▶ _TASK DETAILS_
Each line of the records needs to be written out exactly, with any image left out.

───── SOURCE INFORMATION ─────

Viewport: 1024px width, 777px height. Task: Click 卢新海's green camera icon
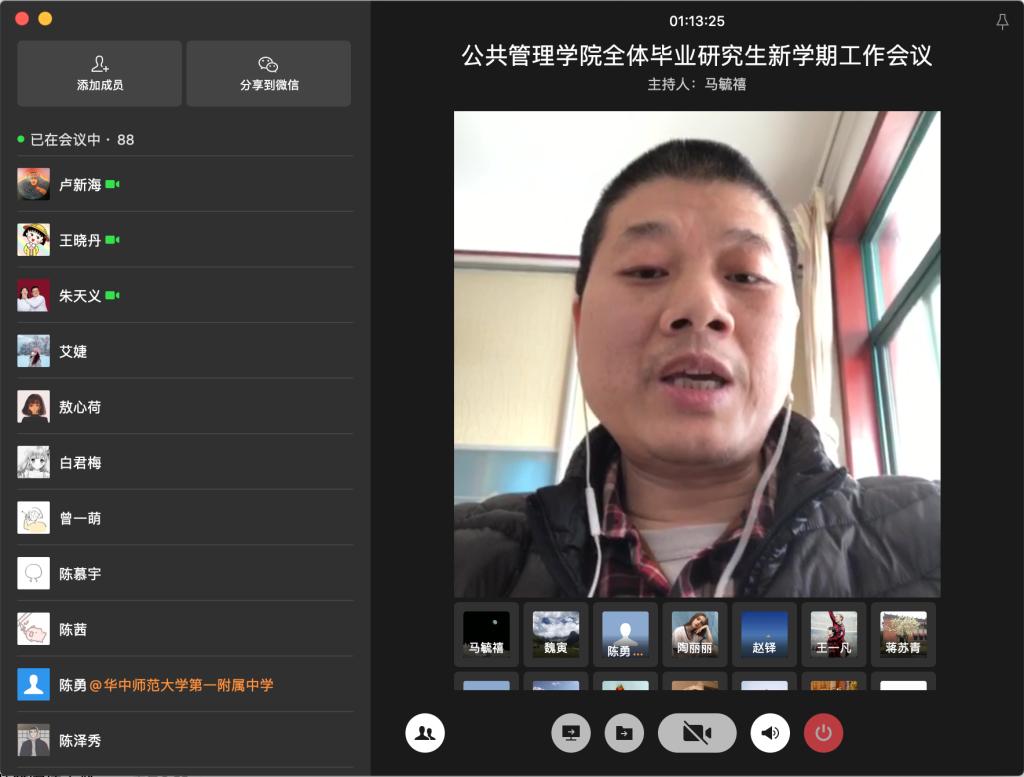113,185
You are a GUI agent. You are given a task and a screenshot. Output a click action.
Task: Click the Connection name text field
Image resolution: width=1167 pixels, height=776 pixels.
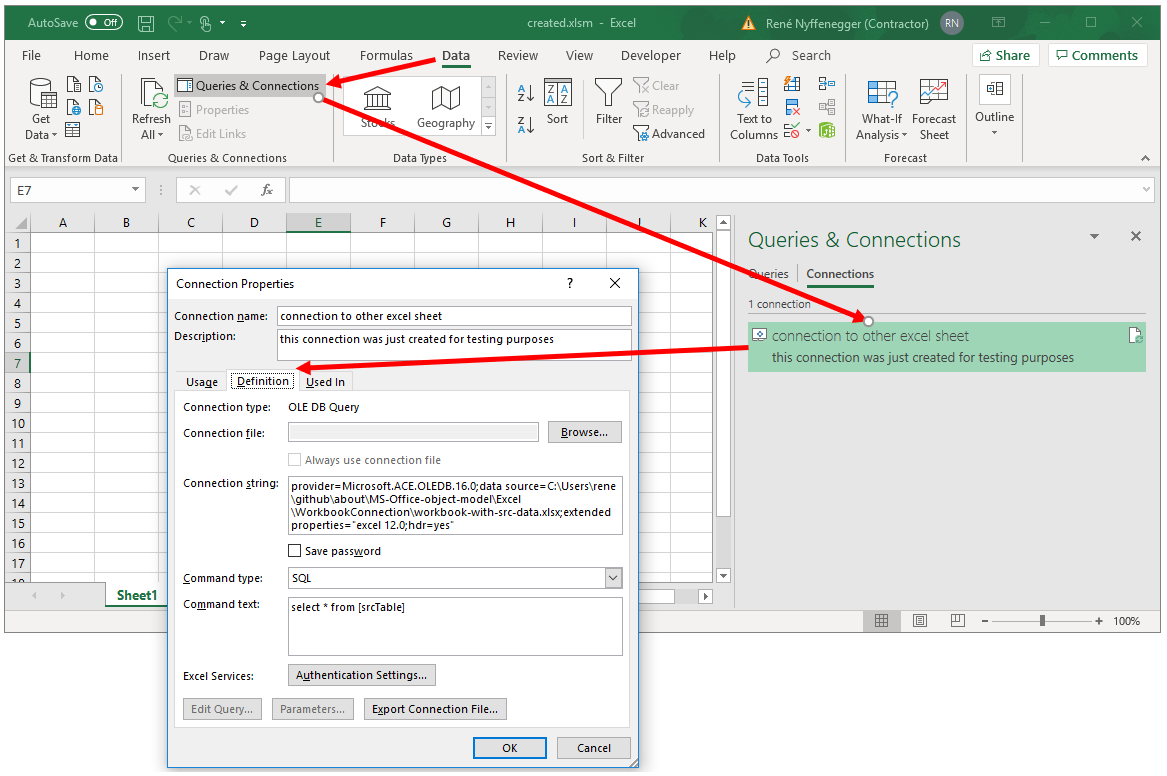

─────

▶ _RESPONSE AREA_
Viewport: 1024px width, 777px height. Task: Click 卢新海's green camera icon
113,185
You are a GUI agent. You are given a task and a screenshot. Output a click action.
Task: Click the Connection name text field
Image resolution: width=1167 pixels, height=776 pixels.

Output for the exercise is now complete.